A
side-spar cable-stayed bridge may be an otherwise conventional
cable-stayed bridge but its cable support does
not span the roadway, rather being
cantilevered from one side. The bridge illustrated is located in
Winnipeg,
Manitoba, Canada. This example is intended for pedestrian use only and has a restaurant in its base.
In the example below the cable paths are aligned with the bridge centerline, so that structurally it differs only in the transfer of stresses through the tower to the foundation.

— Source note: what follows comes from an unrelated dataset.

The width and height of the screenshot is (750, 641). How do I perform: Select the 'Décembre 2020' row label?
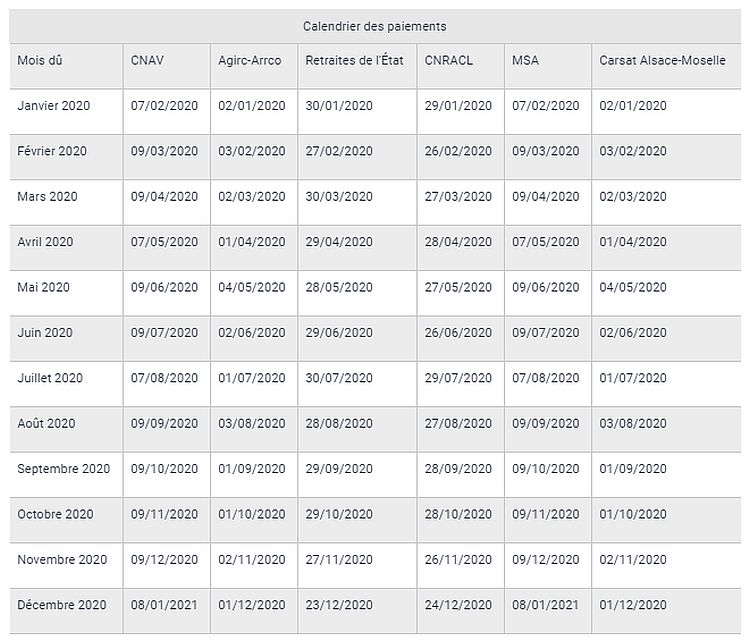62,605
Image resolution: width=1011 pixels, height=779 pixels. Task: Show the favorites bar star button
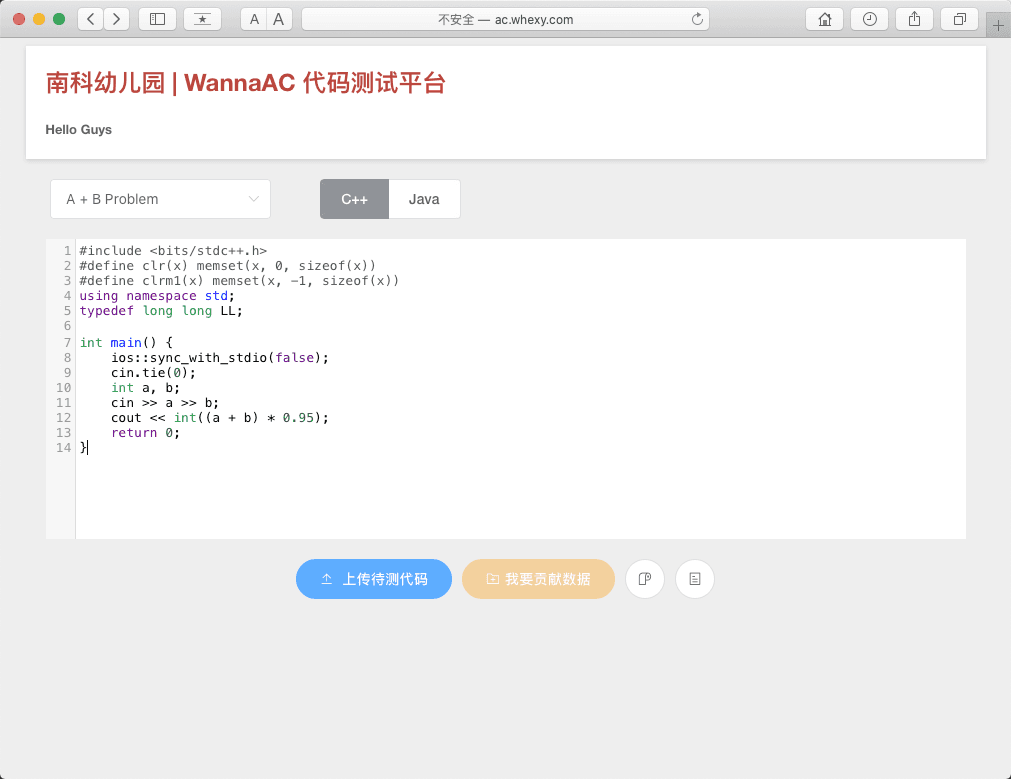(x=202, y=19)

The side-spar principle is not limited to a straight bridge, however. The tower could be offset and the bridge deck wrap around the spar in an arc. Such a bridge would be particularly suited for use in the confines of a canyon, where the road is brought in the upstream direction down one side, crosses a stream, and turns back to a downstream direction on the other side. By placing a large portion of the turn on the bridge, rather than on the approaches, the turn may be made more gentle, allowing faster traffic. This would require more torsional (twisting) rigidity in the roadbed than would a straight bridge. A bridge of this type (supported by a spar), traveling through a much smaller arc, was one of the original proposals for the
eastern span replacement of the San Francisco-Oakland Bay Bridge. Similar bridges, without the spar, could be supported by cables anchored in the canyon walls (where conditions are suitable).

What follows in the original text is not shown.